At least as a villain, she’s allowed some agency and power, even if everything she turns her hand to fails miserably. She teams up with Abraham (now in full Hessian garb and facemask—remember how the modern version of him is just wandering around town now?), they track Ichabod and Abbie to Grace Dixon’s place, and just when the Horseman is about to finally get his revenge, Abbie completes the spell, she and Katrina are flung back into the present, and Ichabod awkwardly stabs his wife in the stomach, killing her. It’s dumb, and worse, it’s dumb in a way that’s been done before; not the specifics, but the inadvertent “I love you, but I have to stop you, and here’s this knife, and oh dear now there’s a mess” clumsiness of it all—which removes Katrina from the equation without requiring Ichabod to make any real choice—is cliched and disappointing. And then we top it off with a quick ghost visit from Henry, as if the relationship between Henry and Katrina was something viewers were so invested in that they really needed closure.
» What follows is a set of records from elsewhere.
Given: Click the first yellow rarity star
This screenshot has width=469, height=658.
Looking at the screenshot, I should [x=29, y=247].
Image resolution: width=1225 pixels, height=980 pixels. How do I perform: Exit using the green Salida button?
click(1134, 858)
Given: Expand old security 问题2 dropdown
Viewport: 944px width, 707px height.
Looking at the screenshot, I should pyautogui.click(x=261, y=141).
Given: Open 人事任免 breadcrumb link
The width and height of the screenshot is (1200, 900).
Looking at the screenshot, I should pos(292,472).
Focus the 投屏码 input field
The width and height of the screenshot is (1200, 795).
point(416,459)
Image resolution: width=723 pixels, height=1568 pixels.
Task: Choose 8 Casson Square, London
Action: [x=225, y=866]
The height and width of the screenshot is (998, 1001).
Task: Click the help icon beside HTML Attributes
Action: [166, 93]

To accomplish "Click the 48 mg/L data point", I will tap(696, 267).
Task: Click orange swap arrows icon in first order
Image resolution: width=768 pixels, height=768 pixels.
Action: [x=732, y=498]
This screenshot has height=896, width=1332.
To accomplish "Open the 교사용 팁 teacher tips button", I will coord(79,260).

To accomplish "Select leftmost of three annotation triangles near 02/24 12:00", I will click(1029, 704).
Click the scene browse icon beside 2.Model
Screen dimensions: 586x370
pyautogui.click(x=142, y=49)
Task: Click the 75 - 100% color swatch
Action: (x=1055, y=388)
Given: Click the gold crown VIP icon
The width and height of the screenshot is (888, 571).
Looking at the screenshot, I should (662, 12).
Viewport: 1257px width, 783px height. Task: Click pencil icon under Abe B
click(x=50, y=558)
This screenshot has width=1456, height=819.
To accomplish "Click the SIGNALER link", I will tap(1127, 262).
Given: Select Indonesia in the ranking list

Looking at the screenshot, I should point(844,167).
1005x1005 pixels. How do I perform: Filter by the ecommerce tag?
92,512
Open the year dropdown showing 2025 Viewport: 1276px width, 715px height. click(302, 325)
It’s no secret that the second season of Sleepy Hollow has been a disappointment. Parts still work, but the storytelling has been rife with awkward forced characters, a misunderstanding of what makes the series work, and a frustrating inability to recreate the momentum of season one. That last may be due to the longer episode order, but the end result is a bunch of episodes which, while not without their moments, too often felt like a show in search of a point. With Henry and Katrina gone, it’s possible that next season (if there is a next season) will work better. There’s still some good here. But lately, it’s been a lot more work to find it.

Stray observations:

  • Historical Stuff Abbie Isn’t Keen On: She’s not big on carriage rides.
  • You know how bad that “ghost Henry” shot was? So bad that not even John Noble could sell it. Ugh.
  • Oh, Irving’s still alive. So that’s fun.